La historiadora británica Mary Beard, premio Princesa de Asturias de Ciencias Sociales, también considera que esta generalización del simulacro acarrea peligros. En abril, durante el pasado festival literario de Oxford, rompió una lanza por un regreso a la autenticidad, por muchos riesgos que esta suponga. “El mundo no se detendrá porque Pompeya pierda una casa”, expresó. “La idea de que tendría que ser preservada hasta el punto de que solo un puñado de académicos, gente rica y cámaras de televisión sean aceptados a entrar en ella, mientras diez kilómetros más abajo construimos una réplica para la plebe, resulta abominable”, concluyó Beard.
En una época que sigue considerando la expresión artística como fruto del genio individual, la copia tiende a ser menospreciada. Incluso en la incipiente era de la posverdad. “Cuando una exposición presenta una reproducción, nuestros colegas se plantean: ¿el museo no fue considerado merecedor de confianza para que se le prestara el original? ¿Se confunde la exposición con la tienda? ¿Se cree que tendrán visitantes tan inmaduros que no se darán cuenta de la diferencia?”, expresa Rosmarie Beier-de Haan, conservadora del Museo Histórico de Alemania, en un informe de 2010. Su museo acababa de organizar una muestra sobre la relación entre Hitler y los alemanes en la que se negaron a utilizar carteles y otros elementos de propaganda en su versión original, pese a disponer de ella. “Optamos por mostrar reproducciones, porque no queríamos ceder ningún lugar al aura de los objetos originales”, afirma Beier-de Haan.

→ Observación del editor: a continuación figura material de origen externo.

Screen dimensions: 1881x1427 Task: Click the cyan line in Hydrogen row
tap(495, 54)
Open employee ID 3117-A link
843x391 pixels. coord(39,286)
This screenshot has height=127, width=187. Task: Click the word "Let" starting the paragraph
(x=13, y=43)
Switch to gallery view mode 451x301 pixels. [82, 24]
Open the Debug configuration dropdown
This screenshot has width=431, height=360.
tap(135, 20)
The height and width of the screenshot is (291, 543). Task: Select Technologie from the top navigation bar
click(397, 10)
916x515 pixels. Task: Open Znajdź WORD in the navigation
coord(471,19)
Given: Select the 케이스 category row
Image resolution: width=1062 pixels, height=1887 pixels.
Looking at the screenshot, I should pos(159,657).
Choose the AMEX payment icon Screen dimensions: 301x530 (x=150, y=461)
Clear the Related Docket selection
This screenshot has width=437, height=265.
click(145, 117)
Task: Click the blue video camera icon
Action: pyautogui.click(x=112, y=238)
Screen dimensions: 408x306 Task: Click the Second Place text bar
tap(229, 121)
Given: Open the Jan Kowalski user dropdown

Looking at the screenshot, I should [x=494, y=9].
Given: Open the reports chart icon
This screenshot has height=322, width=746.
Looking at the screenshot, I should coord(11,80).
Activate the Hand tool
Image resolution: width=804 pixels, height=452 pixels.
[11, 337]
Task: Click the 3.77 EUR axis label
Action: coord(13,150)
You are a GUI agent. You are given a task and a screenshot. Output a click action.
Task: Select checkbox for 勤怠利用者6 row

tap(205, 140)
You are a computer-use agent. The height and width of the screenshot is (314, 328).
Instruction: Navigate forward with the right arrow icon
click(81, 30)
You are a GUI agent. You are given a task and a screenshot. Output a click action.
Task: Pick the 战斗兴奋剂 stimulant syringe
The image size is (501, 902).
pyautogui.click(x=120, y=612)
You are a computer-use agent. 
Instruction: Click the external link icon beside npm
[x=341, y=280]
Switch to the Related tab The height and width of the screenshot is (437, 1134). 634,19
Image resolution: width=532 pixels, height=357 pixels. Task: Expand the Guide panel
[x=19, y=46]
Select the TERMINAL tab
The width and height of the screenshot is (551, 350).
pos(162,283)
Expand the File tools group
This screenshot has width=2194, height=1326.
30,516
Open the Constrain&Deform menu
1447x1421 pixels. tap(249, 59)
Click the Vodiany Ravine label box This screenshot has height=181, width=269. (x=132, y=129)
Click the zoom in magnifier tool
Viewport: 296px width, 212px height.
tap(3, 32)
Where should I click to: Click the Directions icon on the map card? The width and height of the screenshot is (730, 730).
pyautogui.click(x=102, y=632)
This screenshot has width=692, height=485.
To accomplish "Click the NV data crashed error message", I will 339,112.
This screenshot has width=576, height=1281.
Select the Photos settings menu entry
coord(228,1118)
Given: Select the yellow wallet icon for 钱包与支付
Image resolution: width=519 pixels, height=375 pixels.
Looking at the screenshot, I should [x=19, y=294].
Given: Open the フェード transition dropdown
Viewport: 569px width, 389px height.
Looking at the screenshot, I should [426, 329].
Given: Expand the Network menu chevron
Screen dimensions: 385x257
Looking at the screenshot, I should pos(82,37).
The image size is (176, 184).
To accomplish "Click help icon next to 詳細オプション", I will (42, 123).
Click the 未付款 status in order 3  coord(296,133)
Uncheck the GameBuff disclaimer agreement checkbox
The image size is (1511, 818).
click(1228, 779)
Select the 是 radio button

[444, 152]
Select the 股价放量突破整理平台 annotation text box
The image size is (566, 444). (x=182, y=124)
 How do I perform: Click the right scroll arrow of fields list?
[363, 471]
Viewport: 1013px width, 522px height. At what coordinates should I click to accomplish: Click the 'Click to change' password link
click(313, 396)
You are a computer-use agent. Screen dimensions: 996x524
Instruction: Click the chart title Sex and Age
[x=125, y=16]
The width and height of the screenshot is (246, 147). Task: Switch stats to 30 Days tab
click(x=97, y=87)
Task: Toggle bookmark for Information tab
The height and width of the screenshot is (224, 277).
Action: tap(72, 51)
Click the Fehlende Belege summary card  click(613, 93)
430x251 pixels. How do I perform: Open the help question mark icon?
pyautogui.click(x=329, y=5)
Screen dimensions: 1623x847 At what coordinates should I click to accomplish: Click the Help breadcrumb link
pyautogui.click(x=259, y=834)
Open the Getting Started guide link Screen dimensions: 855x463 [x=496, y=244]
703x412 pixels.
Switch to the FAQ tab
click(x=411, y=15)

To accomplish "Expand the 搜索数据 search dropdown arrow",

Apuntaba a una palabra clave en este debate, surgida de La obra de arte en la época de su reproductibilidad técnica, ensayo firmado en 1936 por Walter Benjamin, que reflexionaba sobre los cambios que introdujeron la fotografía y el cine en el canon artístico. “Lo que se marchita en la época de la reproductibilidad [de una obra] es su aura”, dejó escrito. Además, en el epígrafe de su tercera edición, Benjamin decidió introducir una cita de Paul Valéry. “El sorprendente crecimiento de nuestros medios y la adaptabilidad y precisión que han alcanzado nos aseguran para un futuro próximo profundas transformaciones en la antigua industria de lo bello”, expresó. “Debemos esperar innovaciones tan grandes que transformen el conjunto de las técnicas de las artes y alcancen tal vez a transformar de manera asombrosa la noción misma del arte”. Los museos parecen asomarse hoy al mismo tipo de abismo.